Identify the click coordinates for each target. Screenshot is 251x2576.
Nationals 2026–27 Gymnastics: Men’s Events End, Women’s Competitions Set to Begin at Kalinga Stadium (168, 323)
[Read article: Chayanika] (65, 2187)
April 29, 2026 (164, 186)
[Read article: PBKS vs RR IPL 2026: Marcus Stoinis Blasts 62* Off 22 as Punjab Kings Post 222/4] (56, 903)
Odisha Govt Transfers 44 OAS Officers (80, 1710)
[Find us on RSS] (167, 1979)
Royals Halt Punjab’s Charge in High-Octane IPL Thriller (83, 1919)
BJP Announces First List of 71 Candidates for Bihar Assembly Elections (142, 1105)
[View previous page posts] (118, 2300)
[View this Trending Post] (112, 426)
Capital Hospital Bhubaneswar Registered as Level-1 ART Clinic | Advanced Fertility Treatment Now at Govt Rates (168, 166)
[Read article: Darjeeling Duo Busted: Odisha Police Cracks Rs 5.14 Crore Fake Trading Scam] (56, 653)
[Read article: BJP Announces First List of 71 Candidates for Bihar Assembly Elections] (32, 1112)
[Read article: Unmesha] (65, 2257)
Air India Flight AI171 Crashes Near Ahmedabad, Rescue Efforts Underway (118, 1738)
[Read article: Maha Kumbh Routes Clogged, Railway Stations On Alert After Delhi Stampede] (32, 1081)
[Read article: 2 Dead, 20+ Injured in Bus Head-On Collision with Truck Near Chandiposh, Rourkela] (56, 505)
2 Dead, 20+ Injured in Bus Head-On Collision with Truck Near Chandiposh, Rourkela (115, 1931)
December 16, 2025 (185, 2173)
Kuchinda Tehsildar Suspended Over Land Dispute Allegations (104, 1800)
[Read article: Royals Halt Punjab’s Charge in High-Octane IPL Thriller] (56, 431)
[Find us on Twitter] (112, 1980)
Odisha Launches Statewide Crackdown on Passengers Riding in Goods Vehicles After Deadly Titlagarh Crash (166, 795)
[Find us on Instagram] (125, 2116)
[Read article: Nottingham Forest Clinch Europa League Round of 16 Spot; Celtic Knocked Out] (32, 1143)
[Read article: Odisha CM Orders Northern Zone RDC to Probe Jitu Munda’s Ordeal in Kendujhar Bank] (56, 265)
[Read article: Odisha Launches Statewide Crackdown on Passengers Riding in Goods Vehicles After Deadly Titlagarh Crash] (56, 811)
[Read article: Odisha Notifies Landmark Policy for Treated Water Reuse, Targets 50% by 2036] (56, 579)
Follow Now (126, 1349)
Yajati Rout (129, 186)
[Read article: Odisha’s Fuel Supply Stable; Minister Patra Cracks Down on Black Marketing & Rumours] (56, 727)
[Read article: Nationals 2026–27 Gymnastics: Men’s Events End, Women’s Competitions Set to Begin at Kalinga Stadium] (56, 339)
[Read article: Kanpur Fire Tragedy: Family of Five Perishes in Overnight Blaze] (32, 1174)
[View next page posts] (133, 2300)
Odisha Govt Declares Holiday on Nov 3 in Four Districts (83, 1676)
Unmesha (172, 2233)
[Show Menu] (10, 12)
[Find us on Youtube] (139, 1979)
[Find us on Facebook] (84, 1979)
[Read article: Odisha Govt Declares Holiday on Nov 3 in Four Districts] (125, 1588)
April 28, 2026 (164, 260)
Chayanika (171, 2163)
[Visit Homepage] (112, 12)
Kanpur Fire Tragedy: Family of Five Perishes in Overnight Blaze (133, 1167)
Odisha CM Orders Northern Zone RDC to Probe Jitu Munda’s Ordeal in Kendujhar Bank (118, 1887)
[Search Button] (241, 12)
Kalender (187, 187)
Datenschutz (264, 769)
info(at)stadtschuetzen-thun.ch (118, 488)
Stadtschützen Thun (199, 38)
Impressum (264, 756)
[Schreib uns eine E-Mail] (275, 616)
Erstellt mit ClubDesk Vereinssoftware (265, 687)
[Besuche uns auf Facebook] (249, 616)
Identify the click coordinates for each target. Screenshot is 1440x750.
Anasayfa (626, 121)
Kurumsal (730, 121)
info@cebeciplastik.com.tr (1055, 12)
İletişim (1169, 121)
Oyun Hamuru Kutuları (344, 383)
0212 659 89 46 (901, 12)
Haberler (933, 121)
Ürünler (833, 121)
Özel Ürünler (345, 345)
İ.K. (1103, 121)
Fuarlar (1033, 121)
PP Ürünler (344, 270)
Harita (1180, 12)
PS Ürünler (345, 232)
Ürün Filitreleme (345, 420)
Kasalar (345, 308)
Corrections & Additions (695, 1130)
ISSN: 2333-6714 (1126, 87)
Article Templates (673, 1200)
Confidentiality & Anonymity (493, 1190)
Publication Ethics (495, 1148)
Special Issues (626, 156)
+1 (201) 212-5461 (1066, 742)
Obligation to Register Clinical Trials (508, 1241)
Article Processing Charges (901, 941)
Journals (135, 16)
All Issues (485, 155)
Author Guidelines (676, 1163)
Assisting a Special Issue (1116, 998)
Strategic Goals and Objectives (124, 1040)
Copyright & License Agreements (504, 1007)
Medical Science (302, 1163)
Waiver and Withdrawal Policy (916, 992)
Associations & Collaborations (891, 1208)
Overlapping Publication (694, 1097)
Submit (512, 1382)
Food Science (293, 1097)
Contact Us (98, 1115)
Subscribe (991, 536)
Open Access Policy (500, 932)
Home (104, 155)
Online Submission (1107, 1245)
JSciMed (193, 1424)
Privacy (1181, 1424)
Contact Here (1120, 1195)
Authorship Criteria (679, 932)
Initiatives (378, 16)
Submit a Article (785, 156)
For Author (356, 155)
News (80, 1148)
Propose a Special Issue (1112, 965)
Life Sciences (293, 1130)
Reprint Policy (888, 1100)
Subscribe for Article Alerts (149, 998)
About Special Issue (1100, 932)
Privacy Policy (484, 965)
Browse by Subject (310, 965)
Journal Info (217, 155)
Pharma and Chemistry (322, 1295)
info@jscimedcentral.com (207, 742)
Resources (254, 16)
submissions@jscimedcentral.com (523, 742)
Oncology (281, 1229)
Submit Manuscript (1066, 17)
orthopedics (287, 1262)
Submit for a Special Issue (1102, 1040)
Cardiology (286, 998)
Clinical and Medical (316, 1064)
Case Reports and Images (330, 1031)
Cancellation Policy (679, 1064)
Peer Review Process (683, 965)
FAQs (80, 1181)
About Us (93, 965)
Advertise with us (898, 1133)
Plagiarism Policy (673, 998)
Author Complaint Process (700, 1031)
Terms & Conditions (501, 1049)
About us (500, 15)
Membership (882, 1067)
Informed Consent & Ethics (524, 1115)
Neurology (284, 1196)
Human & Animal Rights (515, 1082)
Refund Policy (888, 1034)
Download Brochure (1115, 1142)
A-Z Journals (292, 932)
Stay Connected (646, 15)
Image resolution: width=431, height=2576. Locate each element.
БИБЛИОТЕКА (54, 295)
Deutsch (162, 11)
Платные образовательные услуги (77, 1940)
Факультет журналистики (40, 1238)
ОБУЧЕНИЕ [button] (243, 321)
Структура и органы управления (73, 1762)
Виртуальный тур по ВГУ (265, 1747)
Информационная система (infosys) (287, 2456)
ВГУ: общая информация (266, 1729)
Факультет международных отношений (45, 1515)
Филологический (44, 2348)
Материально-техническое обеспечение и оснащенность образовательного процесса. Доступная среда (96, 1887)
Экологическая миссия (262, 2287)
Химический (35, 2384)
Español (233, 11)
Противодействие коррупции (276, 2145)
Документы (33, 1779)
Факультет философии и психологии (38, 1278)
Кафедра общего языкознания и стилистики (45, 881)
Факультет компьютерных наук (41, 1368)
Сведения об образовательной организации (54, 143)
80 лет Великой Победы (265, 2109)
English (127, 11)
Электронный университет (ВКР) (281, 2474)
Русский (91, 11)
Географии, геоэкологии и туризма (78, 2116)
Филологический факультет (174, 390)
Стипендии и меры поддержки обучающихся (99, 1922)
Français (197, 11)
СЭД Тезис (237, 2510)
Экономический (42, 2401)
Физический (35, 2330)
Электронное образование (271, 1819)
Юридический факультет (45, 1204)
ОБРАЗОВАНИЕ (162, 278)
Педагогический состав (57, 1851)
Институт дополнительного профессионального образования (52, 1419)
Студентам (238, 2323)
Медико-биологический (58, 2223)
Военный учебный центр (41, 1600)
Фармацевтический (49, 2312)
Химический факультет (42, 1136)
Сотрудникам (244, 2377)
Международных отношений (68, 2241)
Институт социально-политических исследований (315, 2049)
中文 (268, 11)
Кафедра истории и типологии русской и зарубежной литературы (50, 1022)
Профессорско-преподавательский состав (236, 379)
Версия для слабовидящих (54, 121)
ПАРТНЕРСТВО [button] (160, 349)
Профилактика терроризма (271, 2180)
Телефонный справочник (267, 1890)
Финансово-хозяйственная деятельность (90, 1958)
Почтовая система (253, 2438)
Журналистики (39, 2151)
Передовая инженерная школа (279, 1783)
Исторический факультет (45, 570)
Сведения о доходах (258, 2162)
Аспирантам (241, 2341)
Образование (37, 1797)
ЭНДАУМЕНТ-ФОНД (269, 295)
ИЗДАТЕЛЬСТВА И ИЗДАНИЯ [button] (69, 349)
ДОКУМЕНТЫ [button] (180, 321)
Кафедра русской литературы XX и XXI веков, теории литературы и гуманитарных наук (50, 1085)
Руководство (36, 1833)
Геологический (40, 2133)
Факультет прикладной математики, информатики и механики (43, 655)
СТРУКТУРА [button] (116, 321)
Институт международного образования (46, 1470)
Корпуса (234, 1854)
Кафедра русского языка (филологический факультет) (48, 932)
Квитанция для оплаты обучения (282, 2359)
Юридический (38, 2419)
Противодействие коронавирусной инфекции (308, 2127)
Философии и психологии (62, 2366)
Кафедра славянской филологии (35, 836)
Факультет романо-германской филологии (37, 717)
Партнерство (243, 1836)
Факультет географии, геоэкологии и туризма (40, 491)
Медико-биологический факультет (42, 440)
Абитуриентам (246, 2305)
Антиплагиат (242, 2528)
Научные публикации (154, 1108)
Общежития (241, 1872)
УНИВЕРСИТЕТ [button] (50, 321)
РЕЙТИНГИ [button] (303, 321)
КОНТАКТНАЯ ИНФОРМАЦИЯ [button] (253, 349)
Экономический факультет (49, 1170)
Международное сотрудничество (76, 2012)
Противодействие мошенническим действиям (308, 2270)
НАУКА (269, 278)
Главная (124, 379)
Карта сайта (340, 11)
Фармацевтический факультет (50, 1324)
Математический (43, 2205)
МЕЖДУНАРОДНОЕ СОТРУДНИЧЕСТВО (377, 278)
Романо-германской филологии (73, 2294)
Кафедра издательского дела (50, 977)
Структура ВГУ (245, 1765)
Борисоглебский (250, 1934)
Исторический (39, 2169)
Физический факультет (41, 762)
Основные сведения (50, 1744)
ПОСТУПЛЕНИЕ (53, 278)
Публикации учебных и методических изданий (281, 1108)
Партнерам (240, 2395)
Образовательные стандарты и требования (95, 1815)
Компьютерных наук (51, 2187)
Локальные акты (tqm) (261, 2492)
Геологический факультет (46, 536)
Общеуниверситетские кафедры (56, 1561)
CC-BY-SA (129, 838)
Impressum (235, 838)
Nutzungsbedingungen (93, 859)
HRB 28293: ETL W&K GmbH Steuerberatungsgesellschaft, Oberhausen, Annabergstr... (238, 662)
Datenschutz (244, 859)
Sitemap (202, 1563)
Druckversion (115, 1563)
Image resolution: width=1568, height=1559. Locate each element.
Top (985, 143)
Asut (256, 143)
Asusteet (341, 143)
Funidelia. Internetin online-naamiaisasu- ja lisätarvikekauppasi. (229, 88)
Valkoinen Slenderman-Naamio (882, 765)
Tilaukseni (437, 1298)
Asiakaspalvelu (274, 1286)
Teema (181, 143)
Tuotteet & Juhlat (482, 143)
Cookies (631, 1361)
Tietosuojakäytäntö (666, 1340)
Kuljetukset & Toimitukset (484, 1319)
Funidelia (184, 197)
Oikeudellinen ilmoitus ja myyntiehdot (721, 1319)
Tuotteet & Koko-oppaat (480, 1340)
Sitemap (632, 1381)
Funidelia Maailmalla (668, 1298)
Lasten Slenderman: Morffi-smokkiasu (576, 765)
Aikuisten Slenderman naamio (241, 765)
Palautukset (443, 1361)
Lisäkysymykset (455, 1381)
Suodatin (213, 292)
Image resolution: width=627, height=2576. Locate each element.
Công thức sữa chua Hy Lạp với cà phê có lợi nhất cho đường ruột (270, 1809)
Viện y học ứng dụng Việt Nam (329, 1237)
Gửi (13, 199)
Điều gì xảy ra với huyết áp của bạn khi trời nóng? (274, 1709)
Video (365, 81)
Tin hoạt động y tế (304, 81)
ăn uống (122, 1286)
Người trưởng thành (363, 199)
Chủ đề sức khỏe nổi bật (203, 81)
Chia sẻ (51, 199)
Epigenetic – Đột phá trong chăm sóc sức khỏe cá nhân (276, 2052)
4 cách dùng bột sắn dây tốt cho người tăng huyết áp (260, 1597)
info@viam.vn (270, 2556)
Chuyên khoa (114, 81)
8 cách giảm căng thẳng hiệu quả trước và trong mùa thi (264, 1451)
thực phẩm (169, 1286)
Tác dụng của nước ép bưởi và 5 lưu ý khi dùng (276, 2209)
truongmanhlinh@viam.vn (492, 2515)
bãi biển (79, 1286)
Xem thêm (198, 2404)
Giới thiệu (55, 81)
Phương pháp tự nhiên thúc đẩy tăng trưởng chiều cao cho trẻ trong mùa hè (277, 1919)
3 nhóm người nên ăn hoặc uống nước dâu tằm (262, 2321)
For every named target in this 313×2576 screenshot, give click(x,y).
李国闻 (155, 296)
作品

■ PROBLEM: Rewrite the records, starting at the line that contains "Palautukset (443, 1361)" and ending after the line that contains "Tin hoạt động y tế (304, 81)". Change "Suodatin" to "Filter" and keep everything else the same.

■ WRITTEN ANSWER:
Palautukset (443, 1361)
Lisäkysymykset (455, 1381)
Filter (213, 292)
Image resolution: width=627, height=2576. Locate each element.
Công thức sữa chua Hy Lạp với cà phê có lợi nhất cho đường ruột (270, 1809)
Viện y học ứng dụng Việt Nam (329, 1237)
Gửi (13, 199)
Điều gì xảy ra với huyết áp của bạn khi trời nóng? (274, 1709)
Video (365, 81)
Tin hoạt động y tế (304, 81)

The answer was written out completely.